By comparing the chemi­cal analyses reported by Miescher with those carried out more recently, it is clear that Miescher’s nuclein was, in fact, the nucleic acid deoxyribonucleic acid (DNA).

Miescher also worked with the sperm cells of salmon, which contain particularly large nuclei (more than 90% of the cell mass is accounted for by the nu­cleus). In addition to isolating nuclein from the sperm nuclei, he used acid to extract an organic material having an unusually high nitrogen content. He called this substance “protamine.” The protamines are pro­teins containing an unusually rich content of lysine and arginine residues. We now recognize that extracts of cell nuclei also contain proteins called histories and that these are intimately associated with the nuclear DNA.

The function of the cell nucleus was unknown in Miescher’s time, and while Miescher was convinced of the fundamental importance of nu­clein, especially during fertilization, it was not until 60 years after his discovery that a series of experiments was carried out that established the genetic role of the nucleic acids.

Also during this period, it was shown that two types of nucleic acid occur in cells: deoxy­ribonucleic acid and ribonucleic acid (RNA).

Most no­table among the experiments that established the ge­netic role of the nucleic acids were those on:

(1) The transformation of bacterial types and

(2) Virus repro­duction.

Transformation of Bacterial Types:

Two types of pneumonia bacteria (Diplococcus pneumoniae) exist and are readily distinguished by the appearance of their colonies when cultured on agar plates; they are called “smooth” (S) and “rough” (R) types. The S type of pneumonia bacterium (which is the normal, virulent kind) is enclosed within a poly­saccharide capsule and gives rise to smooth, shiny col­onies.

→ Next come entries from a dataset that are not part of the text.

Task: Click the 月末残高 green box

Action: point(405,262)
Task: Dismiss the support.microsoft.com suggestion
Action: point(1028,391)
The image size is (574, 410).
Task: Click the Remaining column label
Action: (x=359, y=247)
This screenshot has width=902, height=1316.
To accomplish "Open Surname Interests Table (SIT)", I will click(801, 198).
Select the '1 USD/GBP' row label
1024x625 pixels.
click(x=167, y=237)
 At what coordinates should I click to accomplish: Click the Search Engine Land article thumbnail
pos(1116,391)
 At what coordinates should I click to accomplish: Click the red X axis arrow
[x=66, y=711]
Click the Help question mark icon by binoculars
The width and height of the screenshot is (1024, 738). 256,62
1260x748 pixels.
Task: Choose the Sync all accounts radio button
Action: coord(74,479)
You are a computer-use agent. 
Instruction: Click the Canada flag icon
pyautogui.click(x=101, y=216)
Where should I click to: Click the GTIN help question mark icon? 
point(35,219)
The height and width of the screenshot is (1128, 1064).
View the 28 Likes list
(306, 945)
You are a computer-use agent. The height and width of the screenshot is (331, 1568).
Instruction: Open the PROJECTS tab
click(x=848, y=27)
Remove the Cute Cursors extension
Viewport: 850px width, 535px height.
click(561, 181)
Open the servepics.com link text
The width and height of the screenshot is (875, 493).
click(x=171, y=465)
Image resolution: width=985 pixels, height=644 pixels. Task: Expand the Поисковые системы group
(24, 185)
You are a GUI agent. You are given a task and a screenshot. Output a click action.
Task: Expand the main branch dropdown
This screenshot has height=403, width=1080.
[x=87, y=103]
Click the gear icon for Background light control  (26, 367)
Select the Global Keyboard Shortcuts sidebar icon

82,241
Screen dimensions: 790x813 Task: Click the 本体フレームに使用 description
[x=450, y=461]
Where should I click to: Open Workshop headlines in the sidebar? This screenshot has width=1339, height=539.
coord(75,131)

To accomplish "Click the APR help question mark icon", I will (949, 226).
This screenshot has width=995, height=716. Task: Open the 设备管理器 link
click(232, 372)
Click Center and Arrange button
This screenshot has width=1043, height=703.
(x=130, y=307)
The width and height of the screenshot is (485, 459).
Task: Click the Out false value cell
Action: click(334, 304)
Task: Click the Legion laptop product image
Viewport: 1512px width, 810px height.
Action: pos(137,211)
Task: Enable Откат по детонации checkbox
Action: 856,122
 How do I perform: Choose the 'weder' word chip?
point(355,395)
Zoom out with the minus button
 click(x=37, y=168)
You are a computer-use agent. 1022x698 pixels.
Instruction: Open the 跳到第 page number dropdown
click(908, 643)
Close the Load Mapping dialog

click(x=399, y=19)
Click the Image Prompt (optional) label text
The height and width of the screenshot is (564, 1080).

In contrast, the R type is non-infective (i.e., non- virulent), is unable to synthesize the polysaccharide capsule, and gives rise to granular (and therefore rough-appearing) colonies. In 1928, F. Griffith showed that it was possible to transform the rough bacteria into the smooth type. He simultaneously injected small numbers of live R bacteria and large numbers of heat-killed S bacteria into mice, many of which subse­quently died.

When these mice were examined, they were found to contain live S bacteria. Because the S bacteria originally injected into the mice were heat- killed and thus incapable of reproducing, Griffith con­cluded that some of the R bacteria must have been transformed into the S type in the presence of the dead S cells. These observations were subsequently confirmed by a number of investigators who also ruled out the possibility of contamination of the inocu­lum by a few live S cells or of the mutation of some of the R cells into the S type following injection.

In 1932, J. L. Alloway showed that the same trans­formation was possible in vitro, for when an extract of S cells was added to a culture of R cells, some of the latter were permanently transformed into the viable S type. Therefore, there appeared to be a substance in S cells that was capable of bringing about an inheritable change in the R cells.

The substance responsible for the transformations observed by Griffith and Alloway (called “transform­ing principle”) was finally identified in 1944 by 0. T. Avery, C. M. MacLeod, and M. McCarty. Although crude extracts of heat-killed S cells were found to con­tain protein, polysaccharide, lipid, and nucleic acid, the removal of the protein, polysaccharide, and lipid by a combination of chemical and enzymatic proce­dures, including enzymatic hydrolysis, chloroform extraction, and alcohol fractionation, resulted in a product that retained the transforming activity.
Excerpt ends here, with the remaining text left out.